Stored data:
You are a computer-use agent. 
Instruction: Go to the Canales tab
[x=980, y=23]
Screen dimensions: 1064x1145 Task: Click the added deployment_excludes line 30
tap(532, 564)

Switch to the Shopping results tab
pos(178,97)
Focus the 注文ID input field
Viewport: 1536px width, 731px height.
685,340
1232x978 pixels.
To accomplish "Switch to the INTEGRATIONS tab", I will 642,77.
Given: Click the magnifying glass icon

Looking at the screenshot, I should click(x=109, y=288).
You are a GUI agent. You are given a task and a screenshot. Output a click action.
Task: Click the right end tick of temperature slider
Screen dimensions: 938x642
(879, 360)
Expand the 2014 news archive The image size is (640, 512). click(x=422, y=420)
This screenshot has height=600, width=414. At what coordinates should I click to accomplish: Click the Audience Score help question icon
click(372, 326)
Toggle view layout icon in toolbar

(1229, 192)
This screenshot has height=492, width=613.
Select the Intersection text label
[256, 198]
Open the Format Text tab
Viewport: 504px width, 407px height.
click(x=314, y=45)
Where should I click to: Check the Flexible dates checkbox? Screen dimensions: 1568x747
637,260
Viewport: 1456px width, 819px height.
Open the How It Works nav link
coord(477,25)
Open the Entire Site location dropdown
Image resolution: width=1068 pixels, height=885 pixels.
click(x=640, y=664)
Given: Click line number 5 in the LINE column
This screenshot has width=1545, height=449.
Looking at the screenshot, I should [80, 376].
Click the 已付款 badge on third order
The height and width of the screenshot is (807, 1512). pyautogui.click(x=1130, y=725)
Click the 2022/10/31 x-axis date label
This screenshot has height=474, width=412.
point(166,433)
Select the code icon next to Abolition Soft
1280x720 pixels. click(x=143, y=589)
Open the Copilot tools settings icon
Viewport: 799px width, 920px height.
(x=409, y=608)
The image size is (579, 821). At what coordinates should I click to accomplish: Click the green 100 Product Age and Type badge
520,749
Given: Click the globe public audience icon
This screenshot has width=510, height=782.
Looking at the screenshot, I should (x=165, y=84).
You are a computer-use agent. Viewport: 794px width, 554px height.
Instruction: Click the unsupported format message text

About this task:
Would you write out the data exactly as it reads?

Exercise response:
You are a computer-use agent. 
Instruction: Go to the Canales tab
[x=980, y=23]
Screen dimensions: 1064x1145 Task: Click the added deployment_excludes line 30
tap(532, 564)

Switch to the Shopping results tab
pos(178,97)
Focus the 注文ID input field
Viewport: 1536px width, 731px height.
685,340
1232x978 pixels.
To accomplish "Switch to the INTEGRATIONS tab", I will 642,77.
Given: Click the magnifying glass icon

Looking at the screenshot, I should click(x=109, y=288).
You are a GUI agent. You are given a task and a screenshot. Output a click action.
Task: Click the right end tick of temperature slider
Screen dimensions: 938x642
(879, 360)
Expand the 2014 news archive The image size is (640, 512). click(x=422, y=420)
This screenshot has height=600, width=414. At what coordinates should I click to accomplish: Click the Audience Score help question icon
click(372, 326)
Toggle view layout icon in toolbar

(1229, 192)
This screenshot has height=492, width=613.
Select the Intersection text label
[256, 198]
Open the Format Text tab
Viewport: 504px width, 407px height.
click(x=314, y=45)
Where should I click to: Check the Flexible dates checkbox? Screen dimensions: 1568x747
637,260
Viewport: 1456px width, 819px height.
Open the How It Works nav link
coord(477,25)
Open the Entire Site location dropdown
Image resolution: width=1068 pixels, height=885 pixels.
click(x=640, y=664)
Given: Click line number 5 in the LINE column
This screenshot has width=1545, height=449.
Looking at the screenshot, I should [80, 376].
Click the 已付款 badge on third order
The height and width of the screenshot is (807, 1512). pyautogui.click(x=1130, y=725)
Click the 2022/10/31 x-axis date label
This screenshot has height=474, width=412.
point(166,433)
Select the code icon next to Abolition Soft
1280x720 pixels. click(x=143, y=589)
Open the Copilot tools settings icon
Viewport: 799px width, 920px height.
(x=409, y=608)
The image size is (579, 821). At what coordinates should I click to accomplish: Click the green 100 Product Age and Type badge
520,749
Given: Click the globe public audience icon
This screenshot has width=510, height=782.
Looking at the screenshot, I should (x=165, y=84).
You are a computer-use agent. Viewport: 794px width, 554px height.
Instruction: Click the unsupported format message text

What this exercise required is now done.